稀疏自编码器(SAEs)已成为从语言模型中提取可解释特征的有效工具。然而,标准的 SAE 架构是基于单个 Token 的激活值进行操作的,这意味着活跃特征的数量会随上下文长度线性增长,从而导致研究长篇模型对话记录变得十分困难。
We introduce turn-averaged SAEs, which represent a single Human or Assistant turn with a fixed number of features by learning to reconstruct the average model activation across the turn.
我们引入了“轮次平均稀疏自编码器”(Turn-Averaged SAEs)。该方法通过学习重构整个对话轮次中的平均模型激活值,用固定数量的特征来表征单次人类或助手对话轮次。
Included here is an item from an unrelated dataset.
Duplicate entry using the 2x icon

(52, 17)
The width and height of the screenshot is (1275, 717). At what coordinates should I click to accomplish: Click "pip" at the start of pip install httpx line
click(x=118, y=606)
We find that turn-averaged features describe a single turn’s high-level characteristics more completely than per-token features when judged by an LLM. We also demonstrate that turn-averaged SAEs greatly simplify common downstream uses of SAEs like attribution graphs. Broadly, turn-averaged SAEs make interpretability techniques practical at long context lengths.
研究发现,经由大语言模型(LLM)评估,轮次平均特征比逐 Token 特征能更完整地描述单轮对话的高层特征。我们还证明,轮次平均 SAE 大大简化了 SAE 在归因图等常见下游任务中的应用。总而言之,轮次平均 SAE 使得可解释性技术在处理长上下文时变得切实可行。